- [Dataset records]:

━━━━━━━━━━━━━━━━━━━━━━━━━━━━━━

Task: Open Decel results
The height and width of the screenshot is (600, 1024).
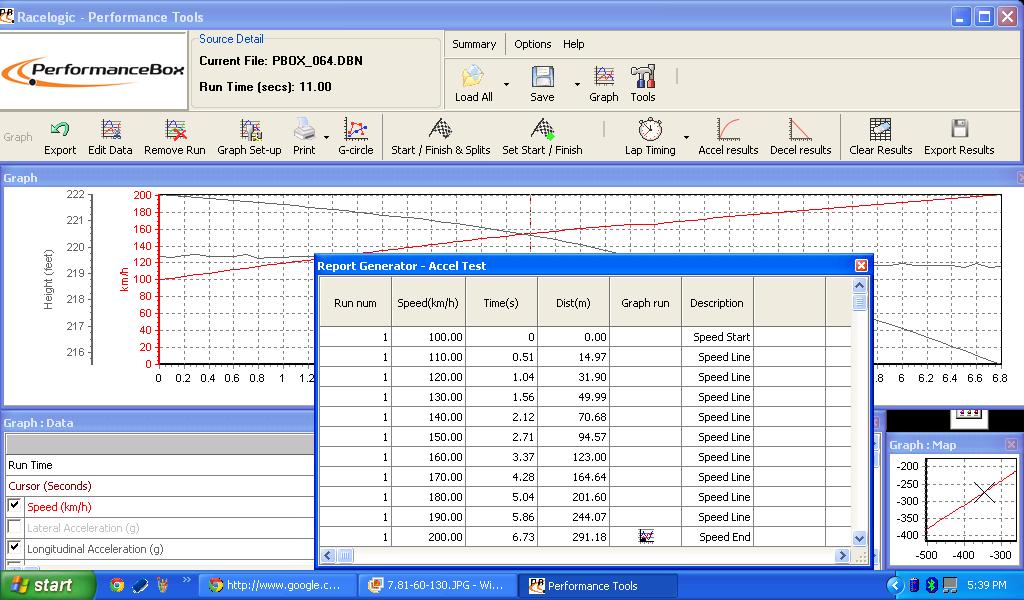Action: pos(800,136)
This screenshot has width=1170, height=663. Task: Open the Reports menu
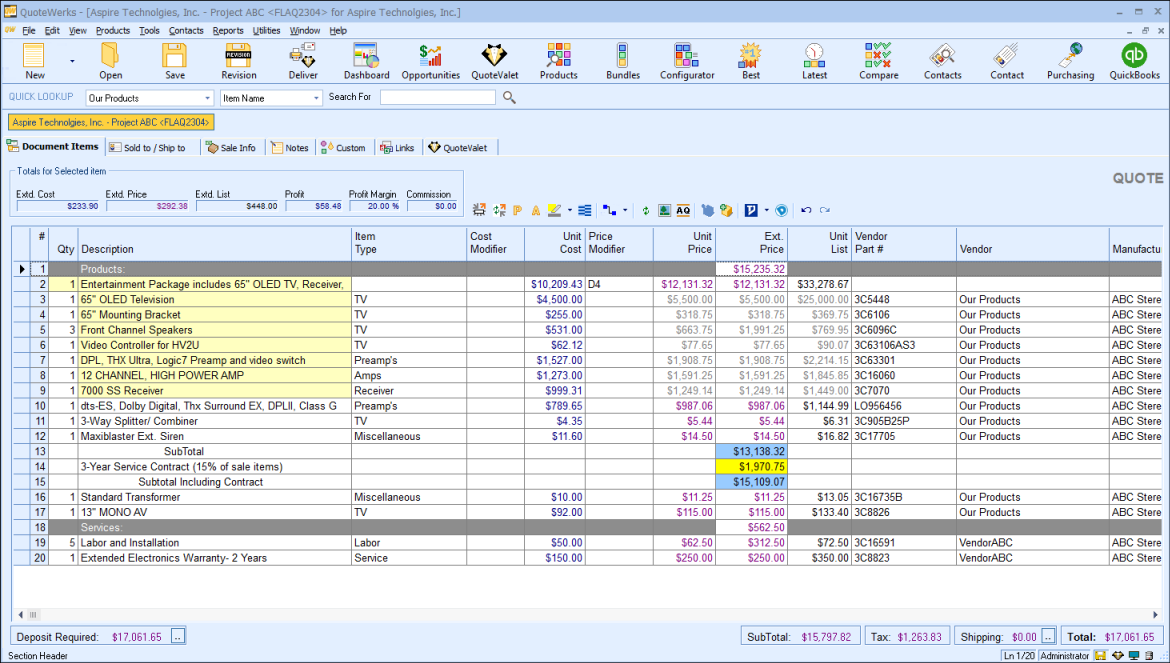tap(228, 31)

━━━━━━━━━━━━━━━━━━━━━━━━━━━━━━

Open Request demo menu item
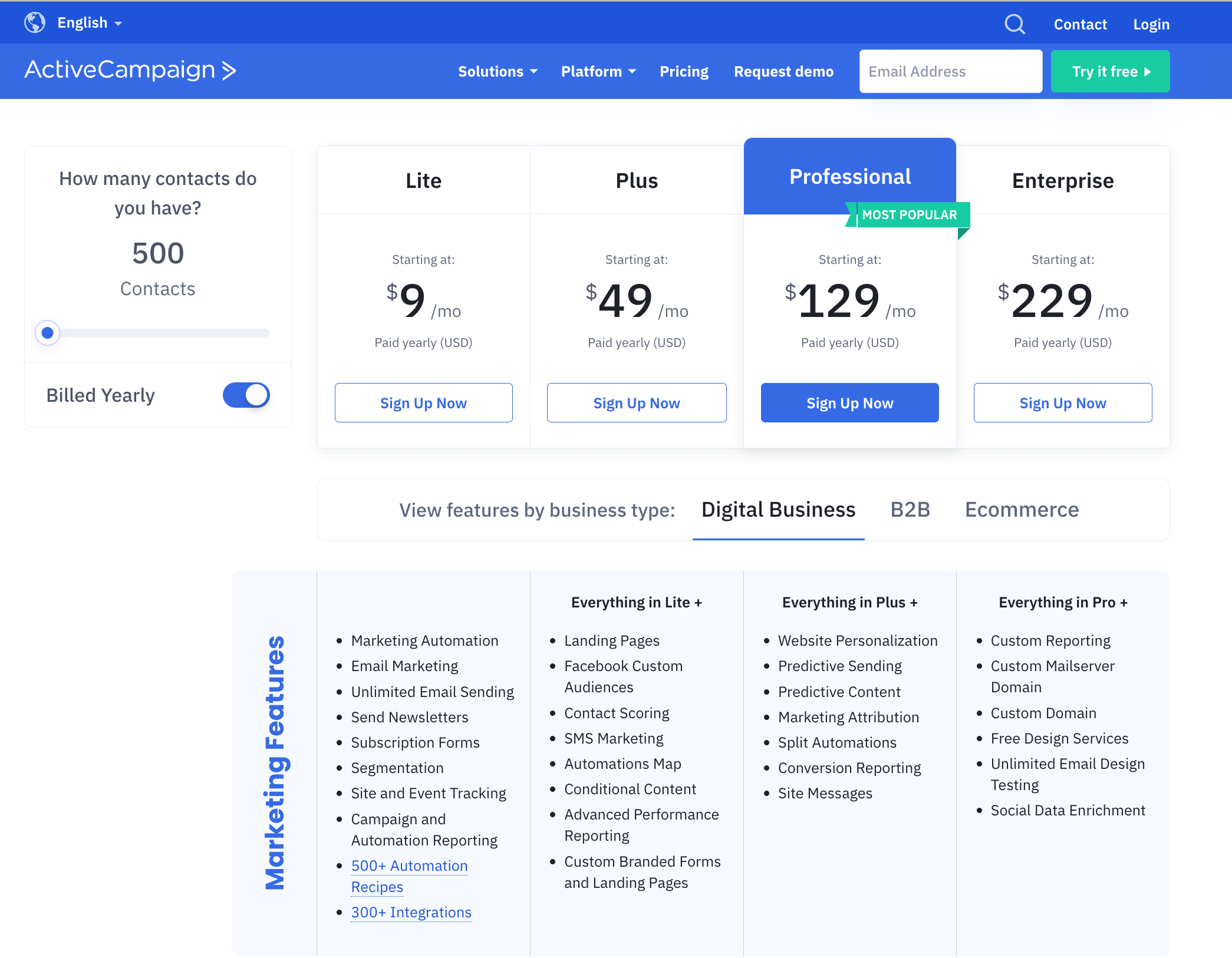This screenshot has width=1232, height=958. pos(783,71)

━━━━━━━━━━━━━━━━━━━━━━━━━━━━━━

- [Written exercise]:
Please copy the data word for word, from the line with "Task: Open Decel results" to the line with "tap(228, 31)", including both of those lines, and leave the pictures out.

- [Result below]:
Task: Open Decel results
The height and width of the screenshot is (600, 1024).
Action: pos(800,136)
This screenshot has width=1170, height=663. Task: Open the Reports menu
tap(228, 31)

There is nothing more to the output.